### Task instructions
1. From the tribute to Metropolitan Kallistos, print the passage from "The wider Christian" up to and including "accessible to all.".
2. Render this sentence from the tribute to Metropolitan Kallistos into Spanish: "As a professor, he was known for his pertinent and penetrating theological reflection."
**** Document ****
As a hierarch, he has been a faithful servant of the altar and the pulpit, celebrating very often as a parish priest. As a professor, he was known for his pertinent and penetrating theological reflection. As a spiritual father, for his spiritual depth and his contagious commitment to the values of spiritual writers of all ages. As an ecumenist, for his talent to unfold Orthodox – indeed Christian -- faith not just as a system of beliefs, a sum of practices, and a series of customs, but as a Way.”

Lecturer at the University of Oxford in Eastern Orthodox studies, a position he held for 35 years, chairman of the board of directors of the Institute for Orthodox Christian Studies in Cambridge, and honorary president of the Orthodox Association of Theological Schools (Oxford, UK), the late Metropolitan Kallistos of Diokleia opened up Orthodoxy to his students, but also to a very large Christian public, particularly through his remarkable gift for explaining the doctrine and faith of the church in a clear, gracious, lively, and engaging way. 

Committed to bilateral theological dialogue, as well as to dialogue with sciences and cultures, he has shown the importance of constructive relationships between East and West, has actively participated in the dialogues between the Orthodox and the Roman Catholic Church and the dialogue between the Orthodox Church and the Anglican communion. For his outstanding contribution to Anglican-Orthodox theological dialogue,” Metropolitan Kallistos was awarded the Lambeth Cross for Ecumenism by the Archbishop of Canterbury.

The wider Christian world is indebted to Metropolitan Kallistos also for his contribution to the translation and publication of major Orthodox ascetic and liturgical texts such as the Philokalia,” “The Lenten Triodion,” and “Festal Menaion,” making them valuable sources of fresh spiritual water accessible to all.
**** Recorded information ****
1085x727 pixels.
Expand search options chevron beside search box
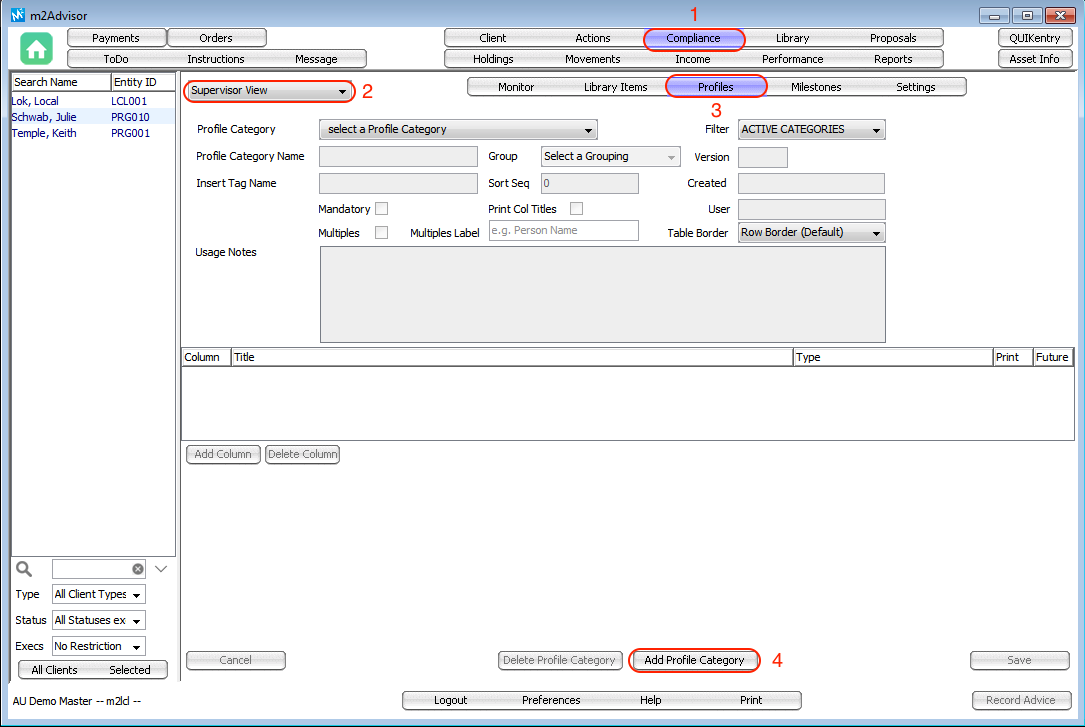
****
### Answers to the exercises
1.
The wider Christian world is indebted to Metropolitan Kallistos also for his contribution to the translation and publication of major Orthodox ascetic and liturgical texts such as the Philokalia,” “The Lenten Triodion,” and “Festal Menaion,” making them valuable sources of fresh spiritual water accessible to all.

2. Como profesor, era conocido por su reflexión teológica pertinente y penetrante.